• WHAT THIS TASK INVOLVES: From the records below, find each line with the string "computer" and copy it.

____ DATA

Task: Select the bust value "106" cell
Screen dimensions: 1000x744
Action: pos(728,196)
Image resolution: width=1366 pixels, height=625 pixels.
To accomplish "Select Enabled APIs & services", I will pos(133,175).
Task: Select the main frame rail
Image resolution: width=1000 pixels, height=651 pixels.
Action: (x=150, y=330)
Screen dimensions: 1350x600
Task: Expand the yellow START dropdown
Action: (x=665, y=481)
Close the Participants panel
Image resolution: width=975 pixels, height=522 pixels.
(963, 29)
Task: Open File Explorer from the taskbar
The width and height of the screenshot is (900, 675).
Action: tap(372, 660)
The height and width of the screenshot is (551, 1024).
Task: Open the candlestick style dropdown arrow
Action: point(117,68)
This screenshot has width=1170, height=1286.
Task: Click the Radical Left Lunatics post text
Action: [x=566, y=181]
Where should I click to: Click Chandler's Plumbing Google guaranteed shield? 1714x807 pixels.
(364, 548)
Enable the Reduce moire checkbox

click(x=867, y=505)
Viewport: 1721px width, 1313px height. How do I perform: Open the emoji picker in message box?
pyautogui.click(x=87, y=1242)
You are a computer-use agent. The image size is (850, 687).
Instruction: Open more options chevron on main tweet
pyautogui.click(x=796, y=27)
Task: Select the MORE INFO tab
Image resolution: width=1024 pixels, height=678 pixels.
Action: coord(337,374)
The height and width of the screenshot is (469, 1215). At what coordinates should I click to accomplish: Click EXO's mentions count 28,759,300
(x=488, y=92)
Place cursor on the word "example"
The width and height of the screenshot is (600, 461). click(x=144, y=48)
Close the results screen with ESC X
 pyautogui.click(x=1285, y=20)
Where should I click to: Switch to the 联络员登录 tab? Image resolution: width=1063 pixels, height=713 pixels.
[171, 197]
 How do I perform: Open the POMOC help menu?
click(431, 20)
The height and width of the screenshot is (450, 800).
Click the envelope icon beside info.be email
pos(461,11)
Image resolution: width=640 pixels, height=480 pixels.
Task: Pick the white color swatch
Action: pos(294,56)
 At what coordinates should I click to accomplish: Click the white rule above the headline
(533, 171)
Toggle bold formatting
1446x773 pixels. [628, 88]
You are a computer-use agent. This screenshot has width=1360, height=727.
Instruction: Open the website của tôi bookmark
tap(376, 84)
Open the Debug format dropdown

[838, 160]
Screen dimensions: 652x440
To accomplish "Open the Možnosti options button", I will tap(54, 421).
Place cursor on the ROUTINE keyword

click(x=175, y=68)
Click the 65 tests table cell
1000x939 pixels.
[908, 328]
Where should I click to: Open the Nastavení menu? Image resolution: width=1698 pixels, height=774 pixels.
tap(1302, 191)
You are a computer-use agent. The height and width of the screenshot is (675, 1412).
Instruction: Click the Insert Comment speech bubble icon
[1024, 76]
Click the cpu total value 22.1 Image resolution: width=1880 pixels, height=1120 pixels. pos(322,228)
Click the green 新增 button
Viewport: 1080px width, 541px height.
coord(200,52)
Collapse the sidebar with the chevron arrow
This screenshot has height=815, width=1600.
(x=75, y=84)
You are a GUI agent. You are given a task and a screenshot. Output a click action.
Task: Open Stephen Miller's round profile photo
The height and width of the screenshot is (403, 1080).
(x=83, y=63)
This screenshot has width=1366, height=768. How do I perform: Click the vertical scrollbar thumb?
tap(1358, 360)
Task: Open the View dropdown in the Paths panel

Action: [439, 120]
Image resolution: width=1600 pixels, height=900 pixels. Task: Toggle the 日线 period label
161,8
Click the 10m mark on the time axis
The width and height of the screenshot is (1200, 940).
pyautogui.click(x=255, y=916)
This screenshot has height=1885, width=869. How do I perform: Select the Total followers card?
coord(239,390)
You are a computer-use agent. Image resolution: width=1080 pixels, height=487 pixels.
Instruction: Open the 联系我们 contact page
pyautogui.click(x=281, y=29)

________

• RESPONSE TO THIS TASK:
You are a computer-use agent. The image size is (850, 687).
You are a computer-use agent. This screenshot has width=1360, height=727.
You are a computer-use agent. The height and width of the screenshot is (675, 1412).
You are a computer-use agent. Image resolution: width=1080 pixels, height=487 pixels.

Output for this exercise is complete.